Feb 26, 2009
Receituário de uma economia primata
O presidente Lula, que recebeu Curado em seu gabinete e chegou a pedir que a decisão das dispensas fosse revista, entende que o corte da Embraer foi o maior golpe refletido no Brasil em decorrência da crise econômica mundial, deflagrada ano passado. Sindicatos ligados à Força Sindical já anunciaram também que vão questionar na justiça as demissões da empresa fabricante de aeronaves.
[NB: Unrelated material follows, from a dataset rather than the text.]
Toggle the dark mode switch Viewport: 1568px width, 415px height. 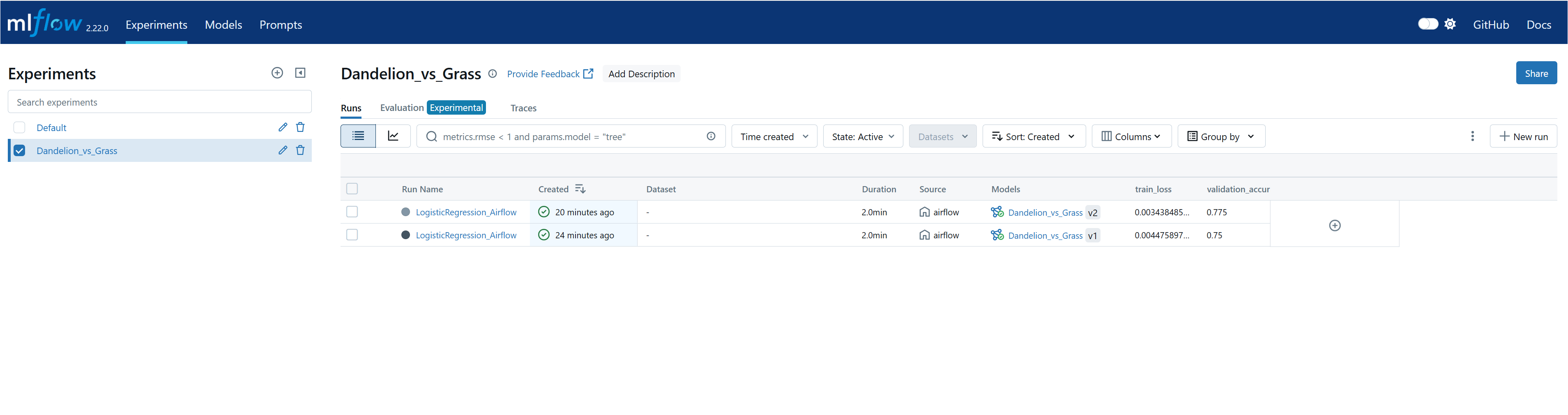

Seguindo a máxima de que a corda sempre arrebenta para o lado mais fraco, a Embraer transfere para seus trabalhadores o ônus provocado pela sangria desatada da crise dos mercados imobiliários norte-americanos. Infelizmente tem sido assim. No mundo afora e no Brasil as demissões têm sido constantes, destaque para a indústria automobilística – onde a degola parece não ter fim. As grandes corporações, das chamadas grandes economias, entendem que a culpa pela instabilidade de suas grandezas é da base da cadeia alimentar antropofágica do ideário globalizante: o trabalhador. Se as margens de lucros recuaram, mesmo que nem de longe se aproximem do prejuízo, o penalizado é sempre o trabalhador.
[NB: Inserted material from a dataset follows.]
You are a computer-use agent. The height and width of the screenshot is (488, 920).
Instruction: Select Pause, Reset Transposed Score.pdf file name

O caso da Embraer chama a atenção, pois suas vendas recuaram em 30% conseqüência de sua carteira de clientes, quase toda externa. Sugere mais uma vez que a crise no Brasil teve pouco efeito. Pamela Cox, vice-presidente do Banco Mundial para o Subcontinente e Caribe disse que “O Brasil sentirá menos a crise na América Latina” onde se projeta a sombria margem de crescimento de 0,3% em média para os países da região. Se as contas realmente vão mal, é preciso rever a dependência de mercados externos. O corte brutal e sumário de mão-de-obra faz parte do receituário da economia primata do modelo vigente em franca decadência.